The FINDT3 reporter mouse expresses β-gal in the presence of triiodothyronine (T3). It is based on an artificial Gal4-TRα fusion protein and does not depend on the expression of endogenous receptors. In vertical sections of adult retinae, X-gal staining showed two distinctive bands of stained cells, one in the ganglion cell layer (GCL) and one in the inner nuclear layer (INL; Fig 1). The photoreceptor somata in the outer nuclear layer (ONL) were not stained. At p10 the GCL was similarly stained, but the INL contained only few labeled cells (Fig 1). In both cases the INL staining only appeared after a few hours of incubation whereas the GCL staining was visible after less than one hour of incubation, indicating higher levels of β-gal in the GCL. No staining was observed in wildtype controls (Fig 1). Staining with antibodies against β-gal resulted in a similar staining pattern (Fig 1). In wildtype controls only blood vessels were stained. This label originated from the anti-mouse IgG secondary antibody, as evident in controls where the primary antibody was omitted.

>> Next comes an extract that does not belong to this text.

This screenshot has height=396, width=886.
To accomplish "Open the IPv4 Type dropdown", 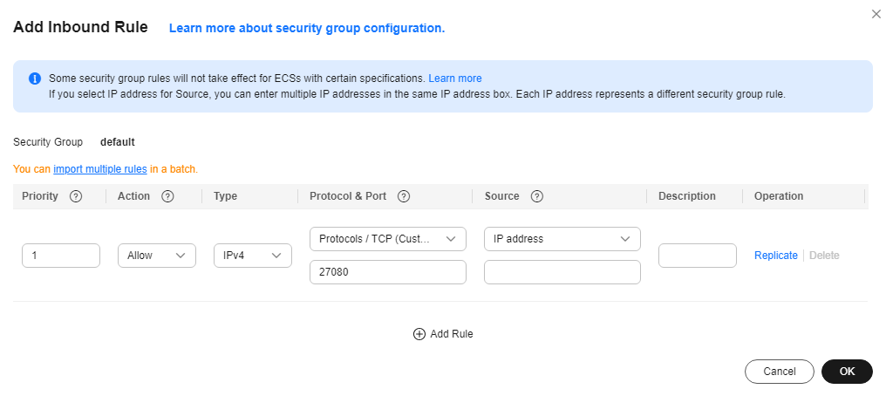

Top row: X-gal staining, blue dots indicate β-gal-positive cells. In adult FINDT3 mice (left) staining occurs in the ganglion cell layer (GCL) and inner nuclear layer (INL), but not in the outer nuclear layer (ONL). In FINDT3 mice at postnatal day 10 (p10, middle) staining mainly occurs in the GCL with only few labeled cells in the INL. There is no staining in the adult wildtype control (WT, right). Bottom row: Staining with the mouse monoclonal antibody against β-gal. As in the X-gal staining, adult FINDT3 mice show two bands of stained cells in the GCL and INL, respectively. At p10 staining mainly occurs in the GCL with few labeled cells in the INL. In all these immunolabeled sections, blood vessels are also stained by the anti-mouse secondary antibody (some arrowed); in the wildtype control, the only labeled structures are blood vessels. OPL, outer plexiform layer; IPL, inner plexiform layer. Images were acquired with a Zeiss Axiophot 2 microscope (top row) and a Zeiss Axioplan 2 microscope (bottom row). The scale bar applies to all images.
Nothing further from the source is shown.